Monroe City can be at times, hard on basketball coaches. The locals expect to win. Edris can point with pride that not only has he won more career games than any other coach in Panther history, 206, he has also survived long enough to amass the most losses, 99. He is the only coach who has figured a way to extend his Panther coaching tenure beyond 7 years, a previous mark first set by Jerry Cochran almost a half century ago and tied by current assistant coach Rick Baker. Edris just completed his 11th season at the helm of the Panthers, all with Baker as his assistant. 

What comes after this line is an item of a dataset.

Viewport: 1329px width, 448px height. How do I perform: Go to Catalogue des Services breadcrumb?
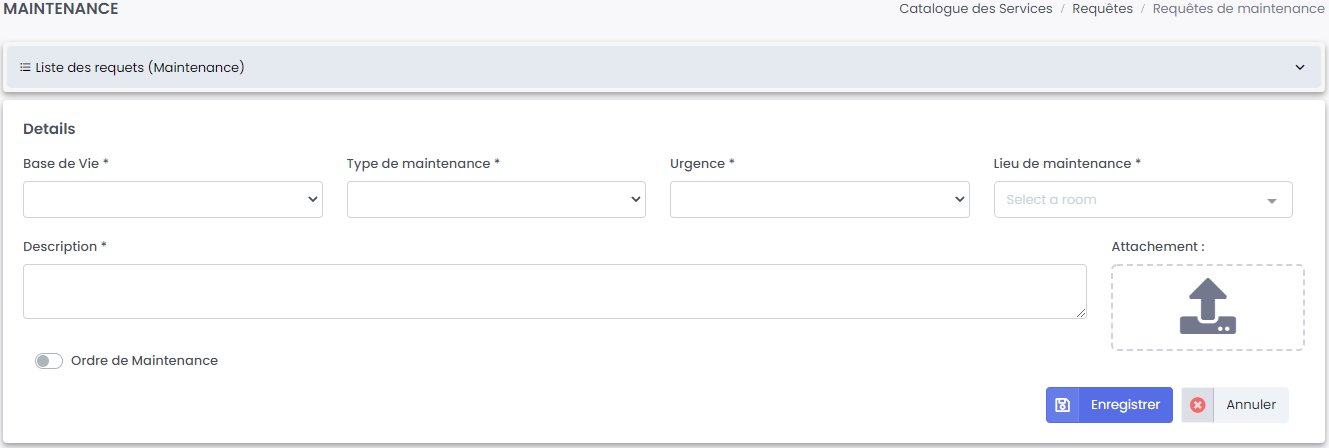975,9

Edris signed on at a time the Panthers had lost 40 consecutive games. His first varsity team promptly ran the string to 44. But a rebirth had been peering cautiously from the hole of irrelevance that had become MC Basketball and Edris says he knew in his gut that he could build here something special. Football players were no longer told they could not play basketball. He brought Ed Talton back to the fold and some of the old school Monroe City toughness with him and three sons who surely helped. The blocks began to fall in place. In 2012 Edris' first team won four games. In 2014, a winning record. In 2017 a district title. In 2019 a Clarence Cannon Conference crown. In 2020 a final four, followed by another in 2021. 

Edris entered as an outsider the fishbowl that is coaching high school basketball in a small town. He came as a hired gun entrusted by a small prairie town with the best of its sons, given the knee shaking responsibility of leading them to hardwood glory. Edris, by his performance, has earned a level of acceptance few coaches in small towns ever do, the mercenary tag of an outsider has been removed. He is today the unquestioned master of Monroe City Panther basketball fortunes, valued by an appreciative adopted hometown and a total refutation of the age-old premise that nice guys must finish last. Monroe City basketball is again a feel-good story.